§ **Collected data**
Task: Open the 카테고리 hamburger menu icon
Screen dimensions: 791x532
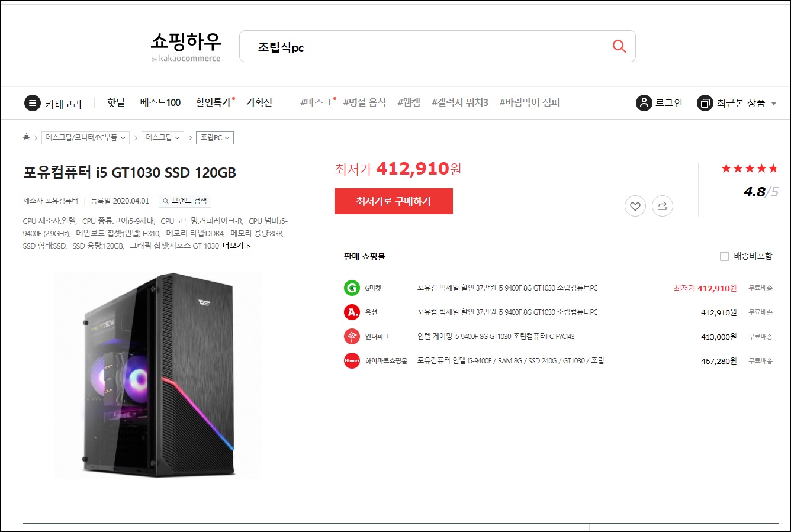Action: (x=33, y=103)
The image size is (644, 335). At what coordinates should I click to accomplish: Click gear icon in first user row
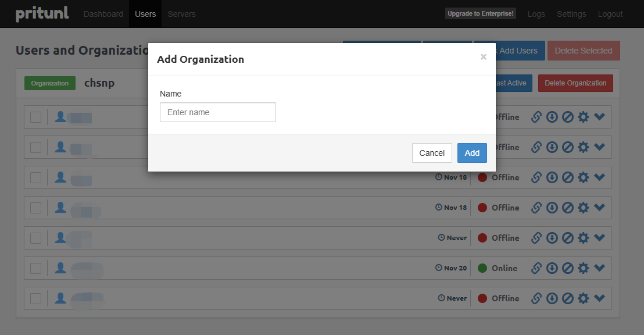(584, 117)
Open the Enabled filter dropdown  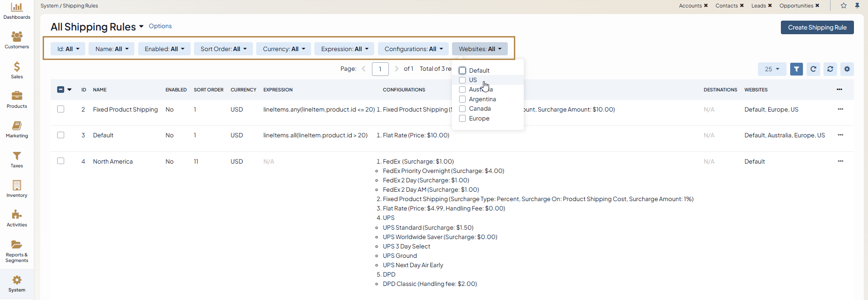click(x=164, y=49)
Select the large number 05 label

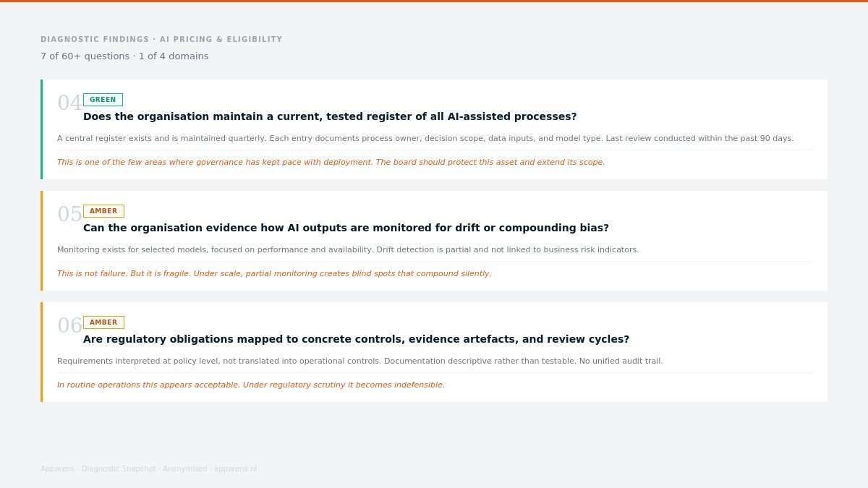coord(69,214)
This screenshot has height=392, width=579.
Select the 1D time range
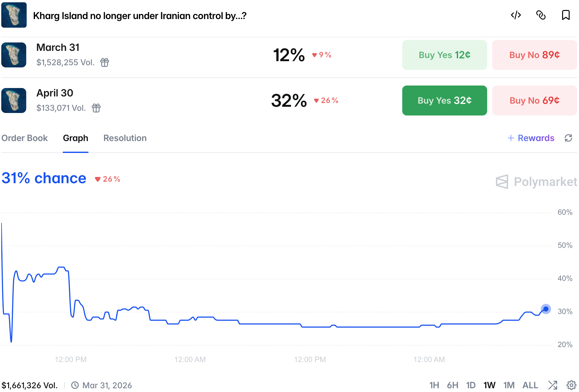point(470,385)
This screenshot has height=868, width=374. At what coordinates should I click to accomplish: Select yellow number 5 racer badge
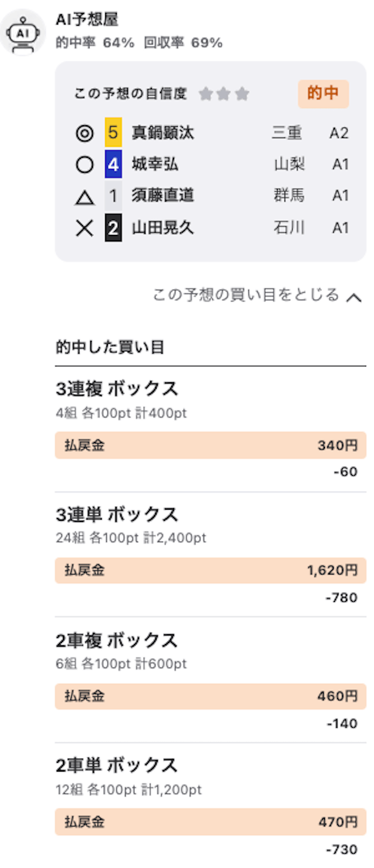113,133
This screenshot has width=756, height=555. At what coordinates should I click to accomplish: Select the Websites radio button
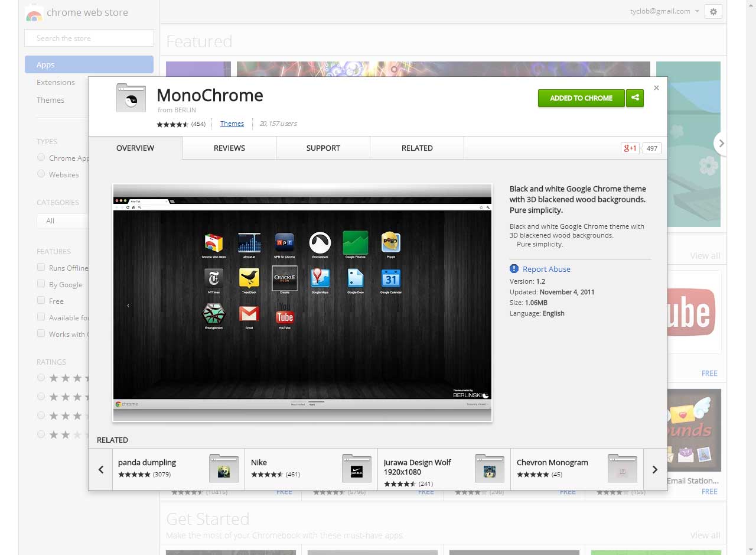[x=41, y=174]

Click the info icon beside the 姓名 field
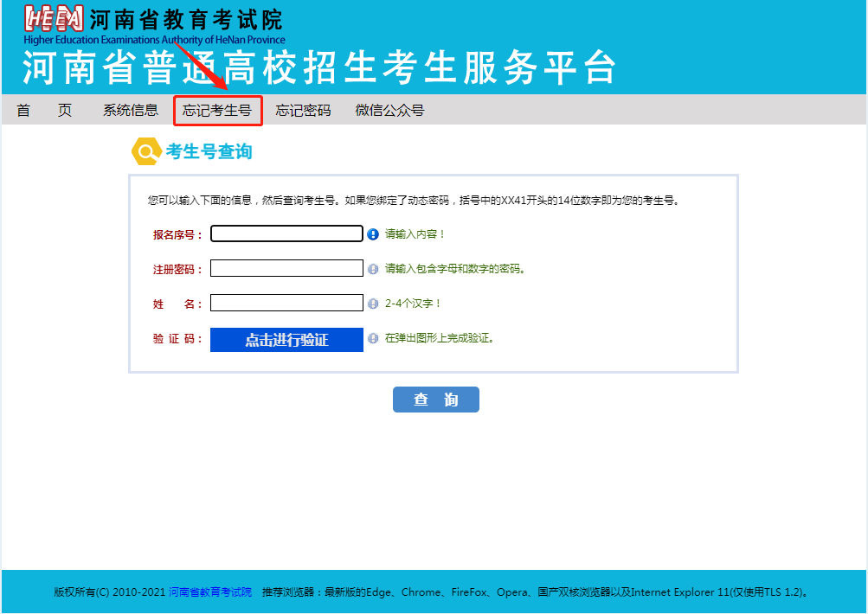(x=373, y=304)
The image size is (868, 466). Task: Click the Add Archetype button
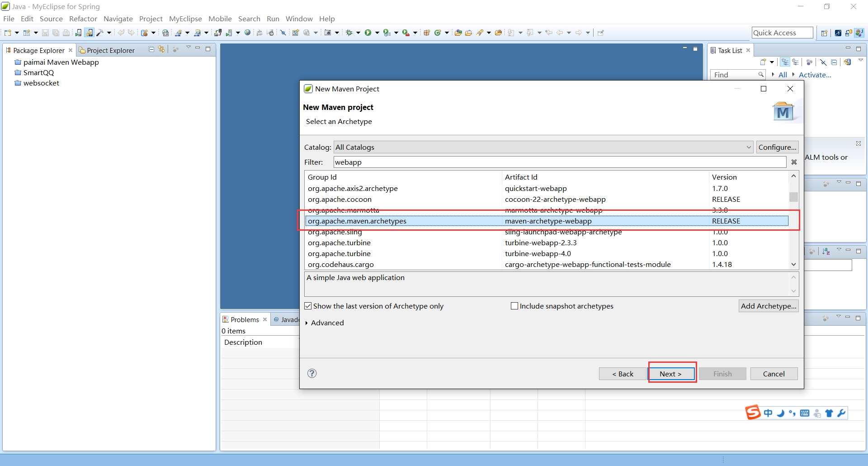tap(768, 306)
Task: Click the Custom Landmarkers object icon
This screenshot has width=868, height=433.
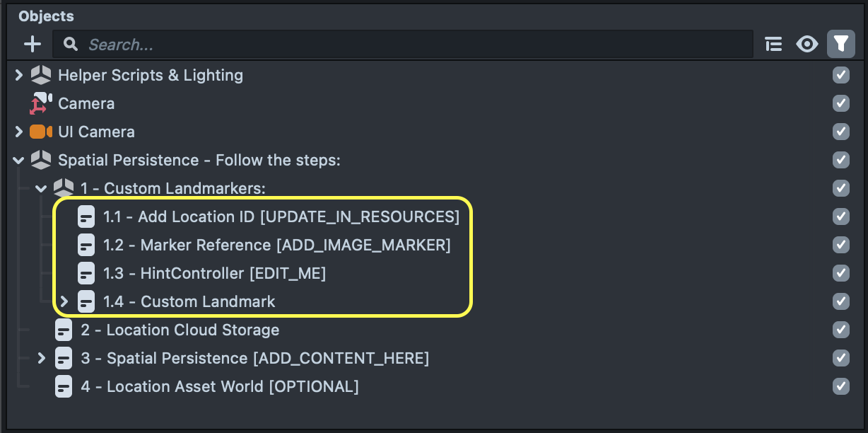Action: (64, 189)
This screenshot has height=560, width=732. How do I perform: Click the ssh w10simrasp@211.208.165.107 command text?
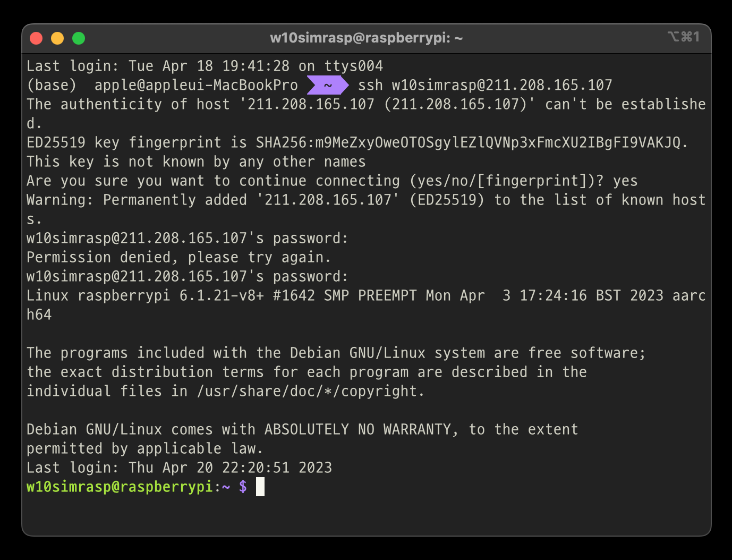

§ **PROBLEM STATEMENT**
The lines to retype begin with the one containing "This screenshot has height=868, width=374." and end with the last line of the records. Reproduce them exactly and omit the pictures.

§ **EXPECTED OUTPUT**
This screenshot has height=868, width=374. At what coordinates should I click to accomplish: Select yellow number 5 racer badge
113,133
This screenshot has width=756, height=555. At what coordinates should I click to accomplish: Select the Websites radio button
[x=41, y=174]

Click the info icon beside the 姓名 field
(x=373, y=304)
The image size is (868, 466). Task: Click the Add Archetype button
tap(768, 306)
Task: Click the Custom Landmarkers object icon
This screenshot has width=868, height=433.
Action: (64, 189)
This screenshot has height=560, width=732. How do I perform: Click the ssh w10simrasp@211.208.165.107 command text?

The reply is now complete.